_Texto do exercício_
O Supremo Tribunal Federal (STF) decidiu que o Brasil não admite a existência de duas uniões estáveis ao mesmo tempo, fato que impede o reconhecimento de direitos de amantes em discussões judiciais. Por 6 a 5, a Suprema Corte reafirmou que o país é monogâmico e rejeitou recurso em que se discutia a divisão de pensão por morte de uma pessoa que, antes de morrer, mantinha uma união estável e uma relação homoafetiva ao mesmo tempo.
O julgamento ocorreu em plenário virtual e prevaleceu o voto do relator, Alexandre de Moraes, que foi acompanhado pelos ministros Ricardo Lewandowski, Gilmar Mendes, Dias Toffoli, Kassio Nunes Marques e Luiz Fux. Divergiram os ministros Edson Fachin, Luís Roberto Barroso, Rosa Weber, Cármen Lúcia e Marco Aurélio.
“A preexistência de casamento ou de união estável de um dos conviventes, ressalvada a exceção do artigo 1723, §1º do Código Civil, impede o reconhecimento de novo vínculo referente ao mesmo período, inclusive para fins previdenciários, em virtude da consagração do dever de fidelidade e da monogamia pelo ordenamento jurídico-constitucional brasileiro”, diz tese aprovada pela Corte.

_Informações extraídas_
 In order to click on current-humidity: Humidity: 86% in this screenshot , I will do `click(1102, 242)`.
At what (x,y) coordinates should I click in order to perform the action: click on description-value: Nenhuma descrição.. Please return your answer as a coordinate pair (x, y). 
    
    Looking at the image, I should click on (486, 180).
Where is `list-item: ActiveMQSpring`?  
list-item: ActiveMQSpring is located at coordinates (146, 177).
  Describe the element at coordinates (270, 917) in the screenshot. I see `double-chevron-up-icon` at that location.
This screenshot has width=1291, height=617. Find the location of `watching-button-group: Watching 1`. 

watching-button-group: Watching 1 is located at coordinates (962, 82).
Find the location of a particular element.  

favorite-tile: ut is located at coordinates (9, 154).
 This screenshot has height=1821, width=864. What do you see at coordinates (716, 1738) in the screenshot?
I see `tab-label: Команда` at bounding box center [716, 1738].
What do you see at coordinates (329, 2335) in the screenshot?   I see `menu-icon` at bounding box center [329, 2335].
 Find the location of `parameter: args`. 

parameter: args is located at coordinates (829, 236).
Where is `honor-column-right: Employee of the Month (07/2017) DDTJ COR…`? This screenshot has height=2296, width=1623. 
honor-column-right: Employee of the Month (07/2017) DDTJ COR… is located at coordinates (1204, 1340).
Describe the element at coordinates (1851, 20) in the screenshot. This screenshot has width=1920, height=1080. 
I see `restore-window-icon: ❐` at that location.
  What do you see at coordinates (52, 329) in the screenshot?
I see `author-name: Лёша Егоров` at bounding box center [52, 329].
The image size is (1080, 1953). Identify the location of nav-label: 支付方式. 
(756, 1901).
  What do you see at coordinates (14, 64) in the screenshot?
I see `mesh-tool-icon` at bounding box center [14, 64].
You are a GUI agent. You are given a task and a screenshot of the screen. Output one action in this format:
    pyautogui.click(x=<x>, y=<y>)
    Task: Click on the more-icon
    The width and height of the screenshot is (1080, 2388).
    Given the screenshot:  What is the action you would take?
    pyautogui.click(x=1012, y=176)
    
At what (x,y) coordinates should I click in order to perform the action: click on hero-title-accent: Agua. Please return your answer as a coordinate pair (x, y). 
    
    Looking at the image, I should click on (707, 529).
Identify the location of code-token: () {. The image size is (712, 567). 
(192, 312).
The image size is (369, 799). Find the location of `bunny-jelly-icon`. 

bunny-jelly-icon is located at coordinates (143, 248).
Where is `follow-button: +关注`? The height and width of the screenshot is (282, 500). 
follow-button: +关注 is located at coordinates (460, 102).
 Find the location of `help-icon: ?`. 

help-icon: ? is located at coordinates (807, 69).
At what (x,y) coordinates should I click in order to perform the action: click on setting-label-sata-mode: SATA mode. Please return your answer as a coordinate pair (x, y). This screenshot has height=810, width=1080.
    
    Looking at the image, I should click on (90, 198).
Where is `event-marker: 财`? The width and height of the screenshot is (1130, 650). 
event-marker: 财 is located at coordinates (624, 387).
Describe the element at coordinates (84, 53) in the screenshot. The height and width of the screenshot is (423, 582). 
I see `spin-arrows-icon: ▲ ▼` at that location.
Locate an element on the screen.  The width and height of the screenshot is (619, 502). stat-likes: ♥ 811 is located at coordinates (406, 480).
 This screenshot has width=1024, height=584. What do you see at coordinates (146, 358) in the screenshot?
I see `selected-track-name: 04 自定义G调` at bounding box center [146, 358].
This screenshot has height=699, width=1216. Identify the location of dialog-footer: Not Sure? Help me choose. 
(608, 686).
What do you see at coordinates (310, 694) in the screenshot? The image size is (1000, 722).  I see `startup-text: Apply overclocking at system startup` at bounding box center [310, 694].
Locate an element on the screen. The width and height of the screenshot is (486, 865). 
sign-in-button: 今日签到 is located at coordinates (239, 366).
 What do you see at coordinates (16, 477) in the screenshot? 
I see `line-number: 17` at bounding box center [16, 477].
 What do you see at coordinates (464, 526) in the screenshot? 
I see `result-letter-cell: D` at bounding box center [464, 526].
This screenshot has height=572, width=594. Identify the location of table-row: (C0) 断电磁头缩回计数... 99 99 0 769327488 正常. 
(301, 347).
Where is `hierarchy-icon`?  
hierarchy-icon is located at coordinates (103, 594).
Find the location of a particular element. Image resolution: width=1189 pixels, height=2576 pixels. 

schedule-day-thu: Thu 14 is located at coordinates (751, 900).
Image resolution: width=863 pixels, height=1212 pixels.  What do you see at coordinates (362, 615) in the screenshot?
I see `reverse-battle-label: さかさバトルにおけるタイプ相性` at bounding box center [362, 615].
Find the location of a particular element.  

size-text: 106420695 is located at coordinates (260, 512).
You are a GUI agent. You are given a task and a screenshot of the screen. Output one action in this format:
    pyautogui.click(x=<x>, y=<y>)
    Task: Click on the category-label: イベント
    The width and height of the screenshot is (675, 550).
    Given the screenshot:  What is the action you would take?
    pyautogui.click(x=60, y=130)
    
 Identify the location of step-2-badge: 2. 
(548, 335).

_Enunciado da tarefa_
Copie do texto sobre a decisão do STF, sem nenhuma alteração, o trecho que começa em "O Supremo Tribunal" e segue até "e Marco Aurélio.". Baseie-se somente no texto.

_Resposta da tarefa_
O Supremo Tribunal Federal (STF) decidiu que o Brasil não admite a existência de duas uniões estáveis ao mesmo tempo, fato que impede o reconhecimento de direitos de amantes em discussões judiciais. Por 6 a 5, a Suprema Corte reafirmou que o país é monogâmico e rejeitou recurso em que se discutia a divisão de pensão por morte de uma pessoa que, antes de morrer, mantinha uma união estável e uma relação homoafetiva ao mesmo tempo.
O julgamento ocorreu em plenário virtual e prevaleceu o voto do relator, Alexandre de Moraes, que foi acompanhado pelos ministros Ricardo Lewandowski, Gilmar Mendes, Dias Toffoli, Kassio Nunes Marques e Luiz Fux. Divergiram os ministros Edson Fachin, Luís Roberto Barroso, Rosa Weber, Cármen Lúcia e Marco Aurélio.